In my time as a political consultant, I observed that carrying out a campaign strategy was surprisingly simple. You settled on a basic strategy, emphasizing the candidate's strong points on issues and character, framing the election in terms favorable to most voters. Then you just carried it out.

Almost always, events would intrude -- campaign gaffes, unfavorable public polls, media controversies, surprise initiatives by the opposition. At such points, you'd get lots of advice, from inside and outside the campaign, about how you had to change course and do things differently. The hard part was distinguishing between the nine times out of 10 in which you should, diplomatically if possible, ignore such advice and stick to the strategy, and the one time out of 10 when you should change course.

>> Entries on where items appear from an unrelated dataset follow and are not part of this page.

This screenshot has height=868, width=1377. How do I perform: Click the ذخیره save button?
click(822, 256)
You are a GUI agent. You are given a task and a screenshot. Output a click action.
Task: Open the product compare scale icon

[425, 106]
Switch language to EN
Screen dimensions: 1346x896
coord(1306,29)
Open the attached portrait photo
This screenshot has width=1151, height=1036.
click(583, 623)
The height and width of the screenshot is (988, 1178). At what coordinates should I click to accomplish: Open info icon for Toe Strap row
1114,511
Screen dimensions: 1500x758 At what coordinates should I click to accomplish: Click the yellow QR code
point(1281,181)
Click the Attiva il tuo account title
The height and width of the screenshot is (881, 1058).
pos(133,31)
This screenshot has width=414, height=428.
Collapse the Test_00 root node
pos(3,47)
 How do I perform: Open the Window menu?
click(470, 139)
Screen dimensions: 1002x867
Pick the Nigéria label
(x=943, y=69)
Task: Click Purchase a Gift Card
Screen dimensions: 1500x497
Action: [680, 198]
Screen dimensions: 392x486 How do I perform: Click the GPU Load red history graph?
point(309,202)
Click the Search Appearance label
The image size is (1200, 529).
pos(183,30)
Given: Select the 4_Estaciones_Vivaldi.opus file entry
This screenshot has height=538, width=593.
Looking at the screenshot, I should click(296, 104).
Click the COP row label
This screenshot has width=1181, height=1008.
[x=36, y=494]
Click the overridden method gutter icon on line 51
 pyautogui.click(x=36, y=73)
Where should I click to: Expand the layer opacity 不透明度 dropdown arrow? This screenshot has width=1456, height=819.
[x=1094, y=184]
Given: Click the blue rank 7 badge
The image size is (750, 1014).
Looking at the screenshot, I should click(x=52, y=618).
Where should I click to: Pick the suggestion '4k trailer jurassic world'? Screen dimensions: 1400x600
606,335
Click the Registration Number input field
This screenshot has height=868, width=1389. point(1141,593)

Looking on from afar, I think there's a good chance Vice President Kamala Harris' campaign has reached such a point.

Much of Harris' strategy from President Joe Biden's withdrawal on July 21, and even before, was obvious: Emphasize former President Donald Trump's character flaws, build on Democratic voters' enthusiasm that they were no longer stuck with a sure loser, show off the best candidate's smile since Ronald Reagan's.

The hard part was dealing with issues. The Biden-Harris record on inflation and immigration is highly unpopular. Beyond that, on her own as a candidate for the 2020 Democratic presidential nomination, Harris had taken a number of "woke" positions on issues that are not shared by anything like a majority of general election voters.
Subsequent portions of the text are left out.